[BEGIN]

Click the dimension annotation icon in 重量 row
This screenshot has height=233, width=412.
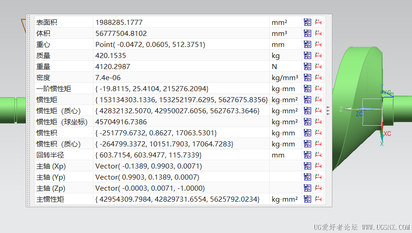pos(318,66)
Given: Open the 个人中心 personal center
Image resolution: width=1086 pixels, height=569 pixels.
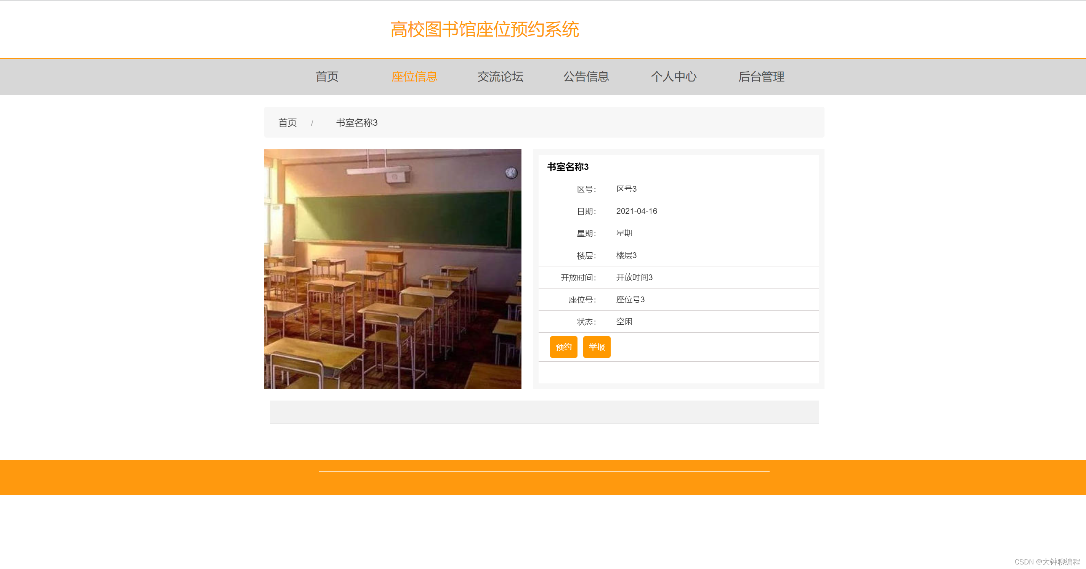Looking at the screenshot, I should [673, 77].
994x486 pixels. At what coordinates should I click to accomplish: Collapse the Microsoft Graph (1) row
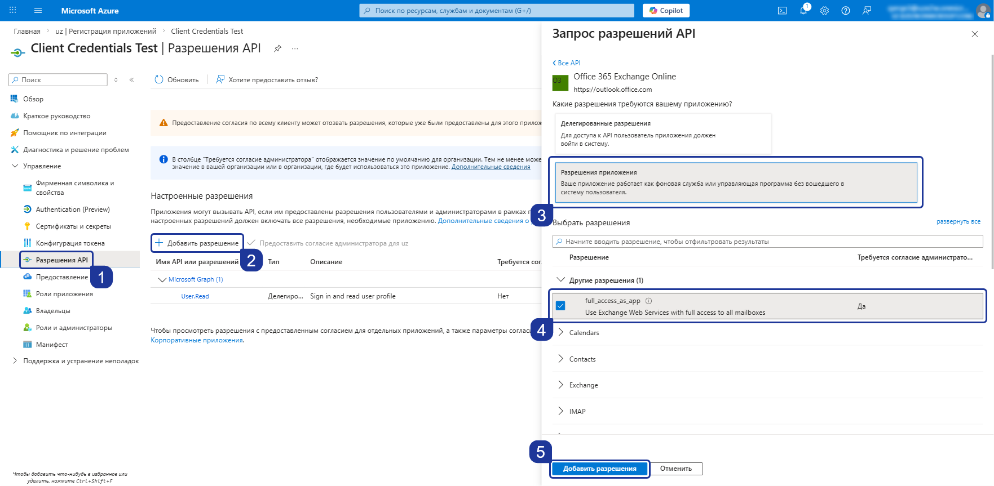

[END]

▶ Your goal
Copy out every line of the records above word for word, leaving out the pictures.

▶ Solution for this exercise
Click the dimension annotation icon in 重量 row
This screenshot has height=233, width=412.
pos(318,66)
Given: Open the 个人中心 personal center
Image resolution: width=1086 pixels, height=569 pixels.
Looking at the screenshot, I should [673, 77].
994x486 pixels. At what coordinates should I click to accomplish: Collapse the Microsoft Graph (1) row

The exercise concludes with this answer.